#729: proto: write outgoing packets to caller-supplied memory #1697

lmpn · 2023-10-25T08:28:56Z

I've used BytesMut for convenience but I can change to &mut [u8].

- buffer as argument - Proto transmit struct has size of the payload instead of buffer

djc

This seems pretty nice! Have you measured the performance impact?

quinn-proto/src/connection/mod.rs

quinn-proto/src/tests/util.rs

quinn/src/endpoint.rs

- use quinn-proto to get buffer size - remove unnecessary includes - revert Transmit varibles order

quinn-proto/src/connection/mod.rs

quinn/src/connection.rs

lmpn · 2023-10-26T19:29:07Z

I've not forgotten about the perf. I will share the comparison later 👍

Ralith · 2023-10-26T21:59:50Z

I'd be surprised if there was a significant performance improvement from this alone, but it brings us much closer to being able to reuse transmit buffers (perhaps by doing UDP transmits directly from connection tasks), which is more likely to have a direct impact.

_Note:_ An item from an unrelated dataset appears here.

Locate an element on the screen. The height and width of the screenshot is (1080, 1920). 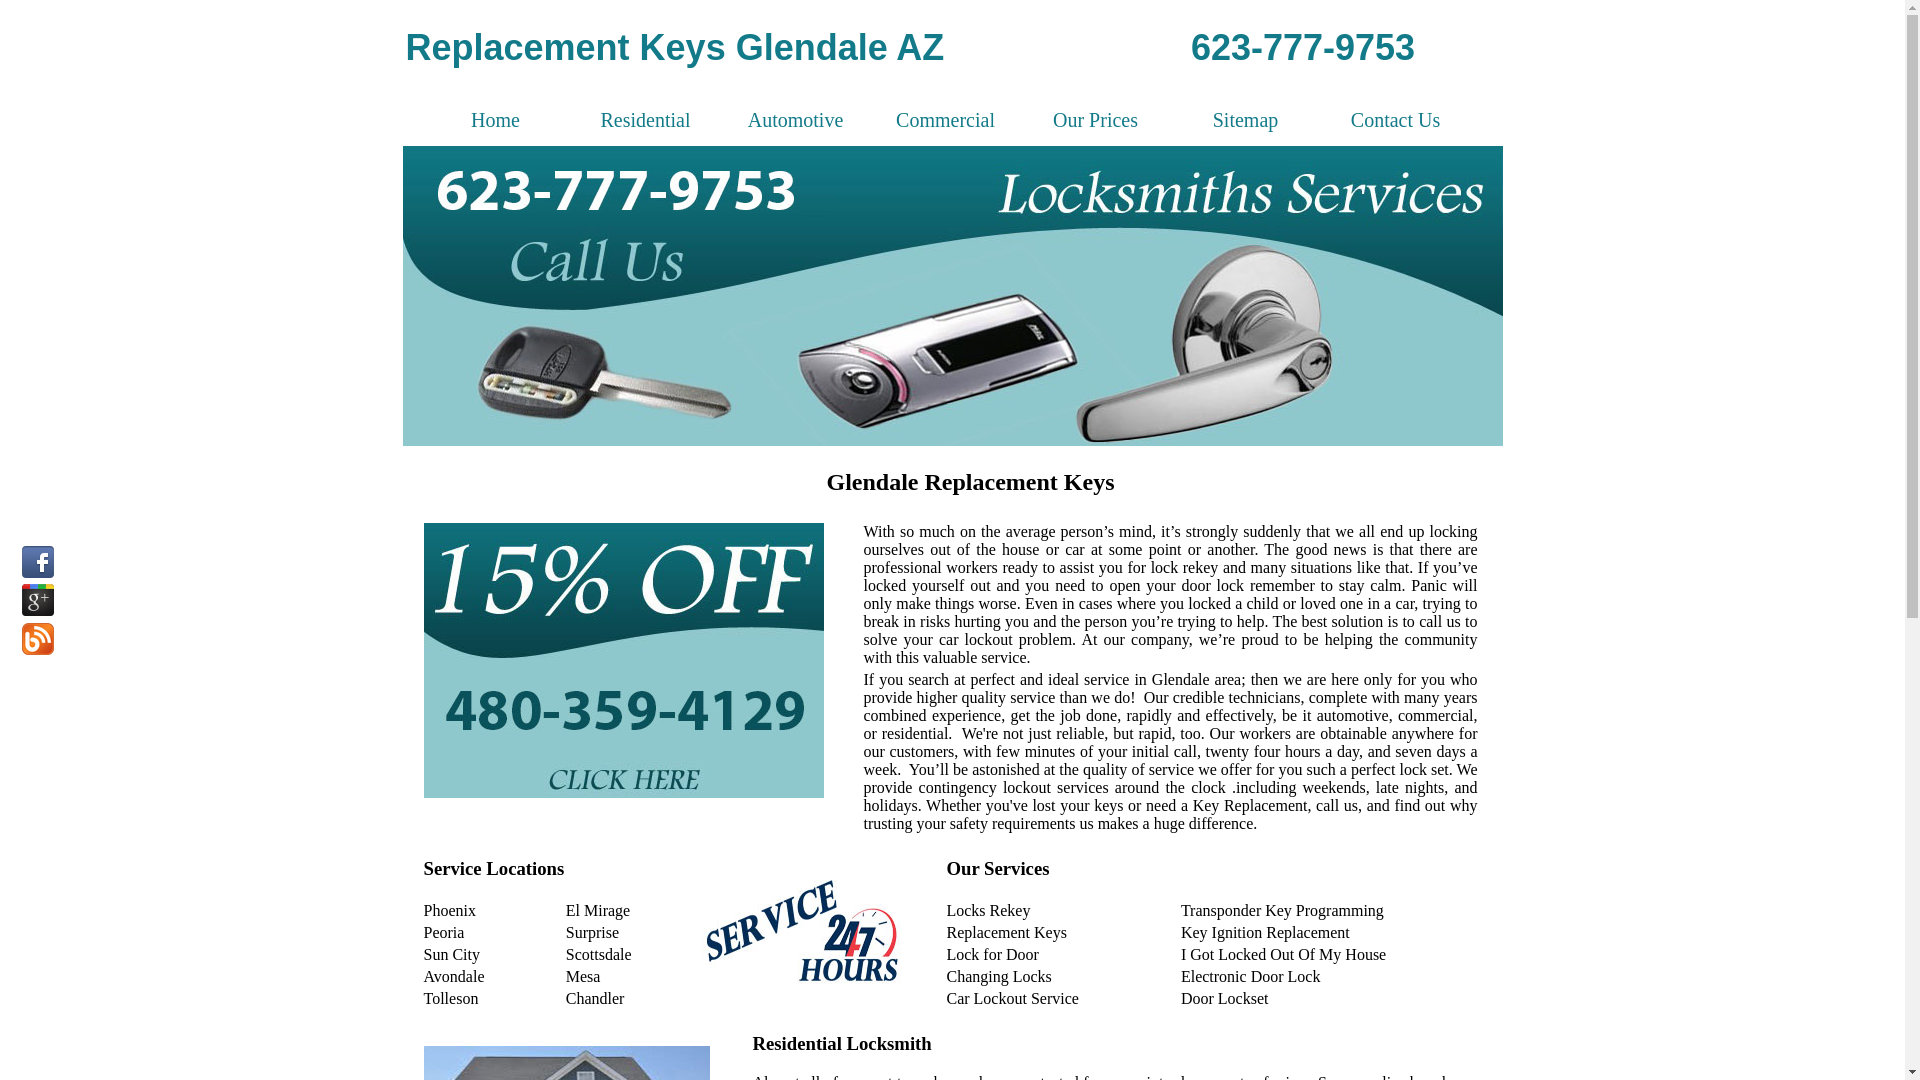
'Contact Us' is located at coordinates (1395, 120).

Still, always good to check for the impact of changes on the I/O path.

lmpn · 2023-10-26T22:25:20Z

I've ran cargo bench for main and this branch. Results below:

poll_transmit_pre_alloc
test large_data_10_streams ... bench: 30,968,912 ns/iter (+/- 11,592,202) = 338 MB/s
test large_data_1_stream ... bench: 26,580,878 ns/iter (+/- 20,358,295) = 39 MB/s
test small_data_100_streams ... bench: 14,363,537 ns/iter (+/- 17,569,828)
test small_data_1_stream ... bench: 19,154,729 ns/iter (+/- 5,427,772)

latest main
test large_data_10_streams ... bench: 30,603,466 ns/iter (+/- 11,396,640) = 342 MB/s
test large_data_1_stream ... bench: 21,525,054 ns/iter (+/- 19,954,110) = 48 MB/s
test small_data_100_streams ... bench: 17,087,725 ns/iter (+/- 22,559,371)
test small_data_1_stream ... bench: 19,227,774 ns/iter (+/- 5,343,771)

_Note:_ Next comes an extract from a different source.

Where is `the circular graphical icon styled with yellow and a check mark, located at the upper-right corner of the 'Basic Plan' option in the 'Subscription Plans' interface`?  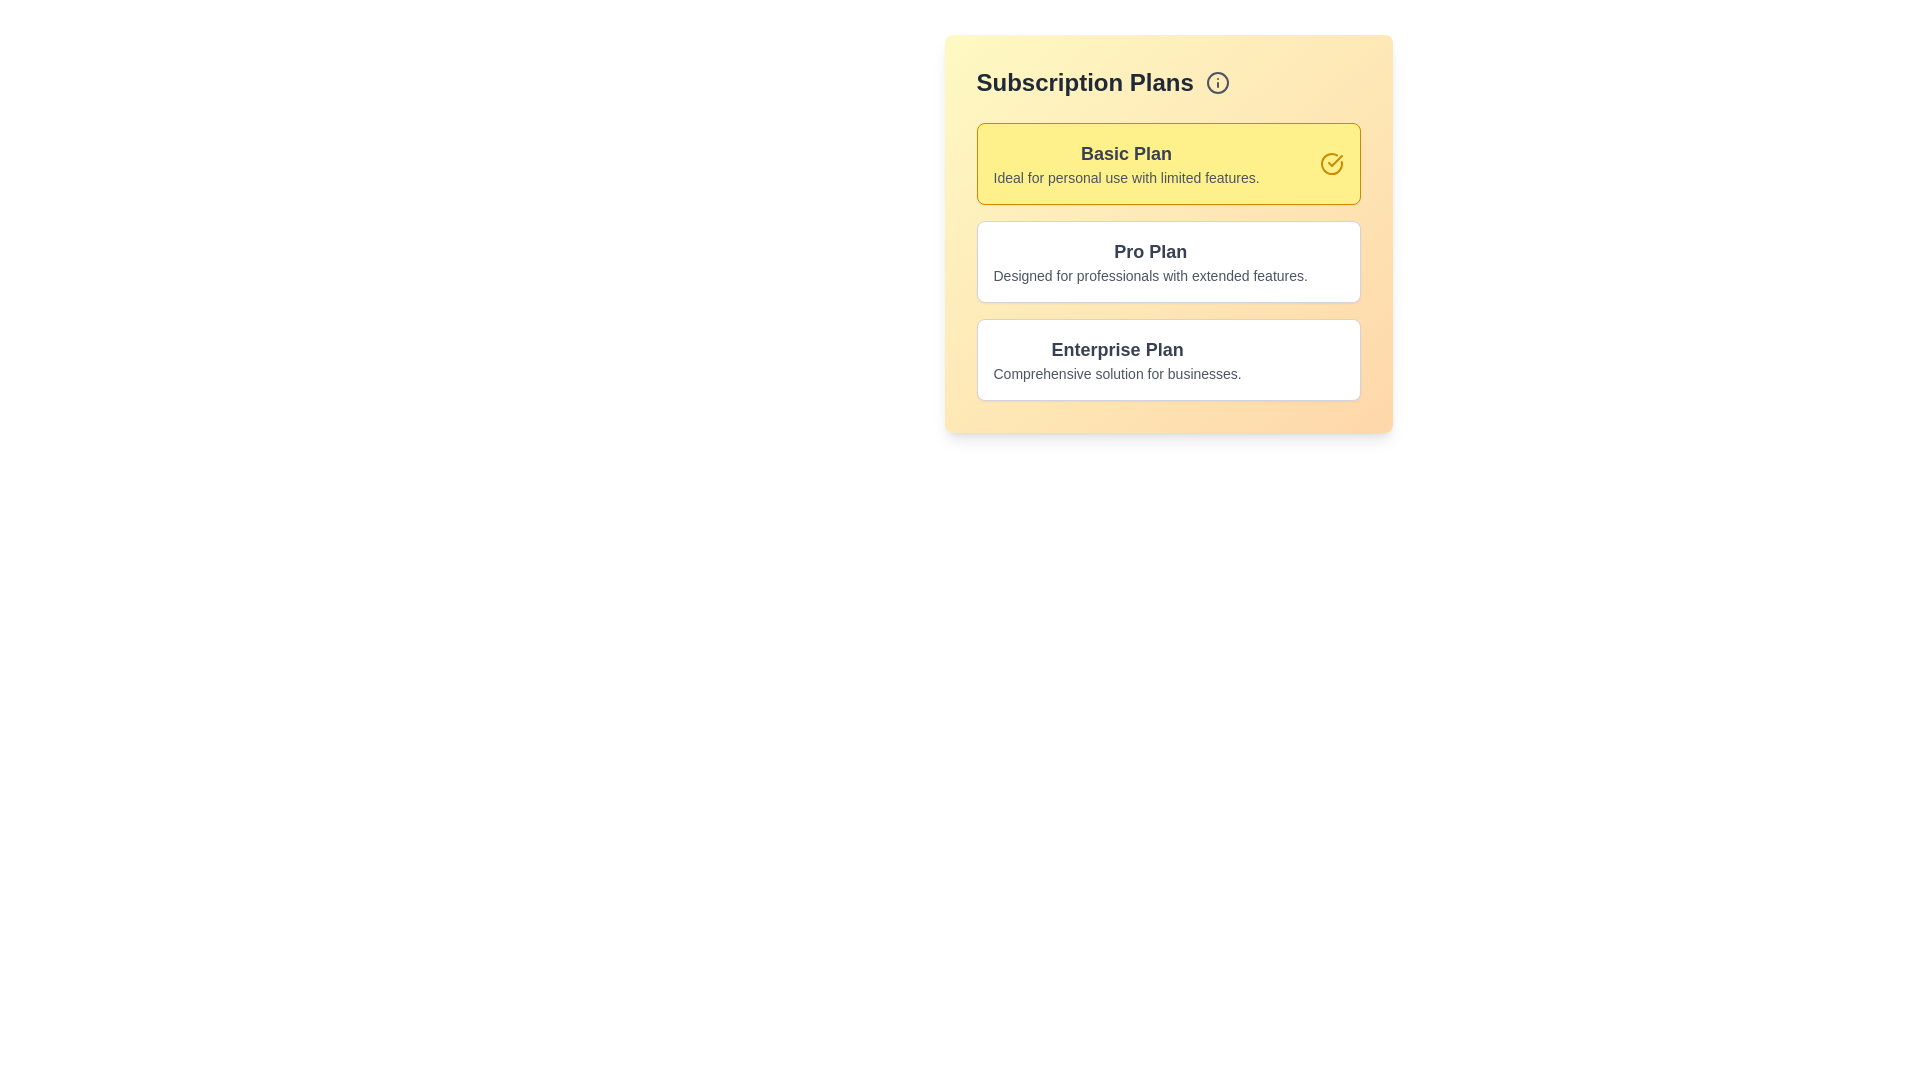
the circular graphical icon styled with yellow and a check mark, located at the upper-right corner of the 'Basic Plan' option in the 'Subscription Plans' interface is located at coordinates (1331, 163).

If this is not enough please give me some pointers and I will try to do an analysis that fits the project.

lmpn · 2023-10-26T22:37:34Z

@djc I've decided to expose the mtu from the connection.
If there is already an approach to retrieve or calculate such value tell me 🙏

djc · 2023-10-27T09:15:50Z

So this shows as a ~18% regression for small_data_100_streams? That seems bad -- and surprising...

lmpn · 2023-10-27T14:23:19Z

So I've executed cargo bench 10 times for main and this branch and compared the times(image below)

There is indeed a regression (on average) for large_data_1_stream and small_data_100_streams, 3% and 6% respectively.

Ralith

Exposing the MTU makes sense to me; other quinn-proto users will want it for the same reason.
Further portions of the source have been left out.